How to complete this task: Your answer should be every line of the records that contains the word "beside".
##### Material for this task #####
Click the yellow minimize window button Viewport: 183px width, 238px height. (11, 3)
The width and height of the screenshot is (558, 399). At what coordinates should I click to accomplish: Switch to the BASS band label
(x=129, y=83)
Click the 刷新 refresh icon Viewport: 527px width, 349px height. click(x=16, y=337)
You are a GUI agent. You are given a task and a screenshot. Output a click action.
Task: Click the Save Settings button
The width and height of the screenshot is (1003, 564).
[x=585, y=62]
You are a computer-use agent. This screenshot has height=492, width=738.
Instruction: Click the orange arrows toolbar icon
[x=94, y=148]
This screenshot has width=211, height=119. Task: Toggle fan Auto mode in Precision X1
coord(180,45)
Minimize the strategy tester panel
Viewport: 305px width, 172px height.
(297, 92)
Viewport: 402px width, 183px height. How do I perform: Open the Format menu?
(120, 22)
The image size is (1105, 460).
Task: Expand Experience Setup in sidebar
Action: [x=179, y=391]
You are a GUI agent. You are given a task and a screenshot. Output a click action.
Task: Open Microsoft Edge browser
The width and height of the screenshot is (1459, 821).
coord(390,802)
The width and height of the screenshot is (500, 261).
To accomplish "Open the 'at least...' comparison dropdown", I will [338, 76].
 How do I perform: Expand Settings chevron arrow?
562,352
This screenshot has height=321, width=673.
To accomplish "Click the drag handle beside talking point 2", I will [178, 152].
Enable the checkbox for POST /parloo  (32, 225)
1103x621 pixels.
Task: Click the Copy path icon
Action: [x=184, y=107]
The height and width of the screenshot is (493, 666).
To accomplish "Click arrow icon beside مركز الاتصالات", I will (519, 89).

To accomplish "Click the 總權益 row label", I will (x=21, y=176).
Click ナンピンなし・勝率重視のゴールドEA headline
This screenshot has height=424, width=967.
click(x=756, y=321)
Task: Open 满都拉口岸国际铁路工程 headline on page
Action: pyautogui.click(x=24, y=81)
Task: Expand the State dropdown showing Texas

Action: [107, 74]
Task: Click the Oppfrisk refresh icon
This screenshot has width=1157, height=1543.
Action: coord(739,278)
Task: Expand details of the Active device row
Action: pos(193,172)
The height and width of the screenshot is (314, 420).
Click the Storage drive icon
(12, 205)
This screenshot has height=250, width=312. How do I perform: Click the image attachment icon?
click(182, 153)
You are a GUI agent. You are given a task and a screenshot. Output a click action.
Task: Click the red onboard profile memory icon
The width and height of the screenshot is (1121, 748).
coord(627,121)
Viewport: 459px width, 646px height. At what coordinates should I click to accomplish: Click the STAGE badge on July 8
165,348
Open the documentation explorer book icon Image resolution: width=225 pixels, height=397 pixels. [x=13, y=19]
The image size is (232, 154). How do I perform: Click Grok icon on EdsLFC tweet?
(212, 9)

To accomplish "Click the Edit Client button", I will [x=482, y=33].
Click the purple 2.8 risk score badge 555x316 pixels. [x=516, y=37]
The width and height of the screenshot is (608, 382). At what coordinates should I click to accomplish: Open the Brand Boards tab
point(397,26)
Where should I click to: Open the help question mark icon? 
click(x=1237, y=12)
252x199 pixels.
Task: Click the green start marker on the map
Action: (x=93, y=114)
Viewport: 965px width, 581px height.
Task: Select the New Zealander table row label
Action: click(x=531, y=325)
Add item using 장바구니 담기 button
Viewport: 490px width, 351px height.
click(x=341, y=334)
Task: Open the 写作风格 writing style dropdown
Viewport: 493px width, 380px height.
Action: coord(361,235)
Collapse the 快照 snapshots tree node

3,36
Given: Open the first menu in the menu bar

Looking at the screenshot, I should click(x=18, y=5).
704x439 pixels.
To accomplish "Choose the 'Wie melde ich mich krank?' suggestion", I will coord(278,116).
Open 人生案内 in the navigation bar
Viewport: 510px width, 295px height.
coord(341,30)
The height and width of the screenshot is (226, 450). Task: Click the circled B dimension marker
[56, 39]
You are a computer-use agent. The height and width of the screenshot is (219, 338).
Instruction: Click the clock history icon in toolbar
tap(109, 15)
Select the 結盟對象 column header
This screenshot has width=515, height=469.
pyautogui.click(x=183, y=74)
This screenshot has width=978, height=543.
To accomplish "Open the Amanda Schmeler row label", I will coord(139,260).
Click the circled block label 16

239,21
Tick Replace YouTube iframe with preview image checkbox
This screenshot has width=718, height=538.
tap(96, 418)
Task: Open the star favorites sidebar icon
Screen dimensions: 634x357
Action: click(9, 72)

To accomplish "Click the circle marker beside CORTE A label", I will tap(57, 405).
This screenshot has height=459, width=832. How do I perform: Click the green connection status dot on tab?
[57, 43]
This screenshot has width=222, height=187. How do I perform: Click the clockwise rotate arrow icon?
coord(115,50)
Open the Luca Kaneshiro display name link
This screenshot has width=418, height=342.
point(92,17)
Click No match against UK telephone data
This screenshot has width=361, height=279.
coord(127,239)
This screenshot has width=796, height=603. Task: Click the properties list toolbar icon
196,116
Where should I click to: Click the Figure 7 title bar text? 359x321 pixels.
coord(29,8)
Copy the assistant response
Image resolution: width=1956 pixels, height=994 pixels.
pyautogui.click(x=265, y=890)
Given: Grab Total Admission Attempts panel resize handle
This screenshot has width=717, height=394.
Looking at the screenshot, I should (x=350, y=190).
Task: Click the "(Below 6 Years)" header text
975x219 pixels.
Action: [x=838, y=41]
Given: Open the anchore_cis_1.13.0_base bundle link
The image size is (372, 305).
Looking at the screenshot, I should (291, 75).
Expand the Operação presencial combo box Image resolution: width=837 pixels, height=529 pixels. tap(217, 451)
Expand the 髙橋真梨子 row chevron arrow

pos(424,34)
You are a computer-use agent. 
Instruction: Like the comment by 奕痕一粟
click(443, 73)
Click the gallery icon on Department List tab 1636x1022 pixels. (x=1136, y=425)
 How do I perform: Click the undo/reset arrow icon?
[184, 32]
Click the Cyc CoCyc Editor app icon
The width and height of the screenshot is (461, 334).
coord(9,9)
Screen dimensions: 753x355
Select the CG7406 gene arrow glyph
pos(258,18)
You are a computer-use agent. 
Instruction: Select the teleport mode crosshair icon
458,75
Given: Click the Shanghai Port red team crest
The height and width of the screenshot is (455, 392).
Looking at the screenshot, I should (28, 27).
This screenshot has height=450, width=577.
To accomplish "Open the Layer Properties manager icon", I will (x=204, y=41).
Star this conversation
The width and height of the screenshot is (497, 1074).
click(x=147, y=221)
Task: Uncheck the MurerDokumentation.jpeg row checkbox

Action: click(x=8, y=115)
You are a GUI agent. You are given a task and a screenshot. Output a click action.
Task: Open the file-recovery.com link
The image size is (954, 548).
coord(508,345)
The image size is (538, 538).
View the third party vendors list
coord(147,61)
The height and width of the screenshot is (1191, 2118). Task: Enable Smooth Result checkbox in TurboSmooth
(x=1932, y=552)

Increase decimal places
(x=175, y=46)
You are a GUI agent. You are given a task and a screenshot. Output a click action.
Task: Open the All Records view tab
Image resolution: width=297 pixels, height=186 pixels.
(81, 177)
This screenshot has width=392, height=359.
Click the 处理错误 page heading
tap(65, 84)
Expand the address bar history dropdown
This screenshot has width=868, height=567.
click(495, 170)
#####
Solution to the problem:
To accomplish "Click the drag handle beside talking point 2", I will [178, 152].
To accomplish "Click arrow icon beside مركز الاتصالات", I will (519, 89).
To accomplish "Click the circle marker beside CORTE A label", I will tap(57, 405).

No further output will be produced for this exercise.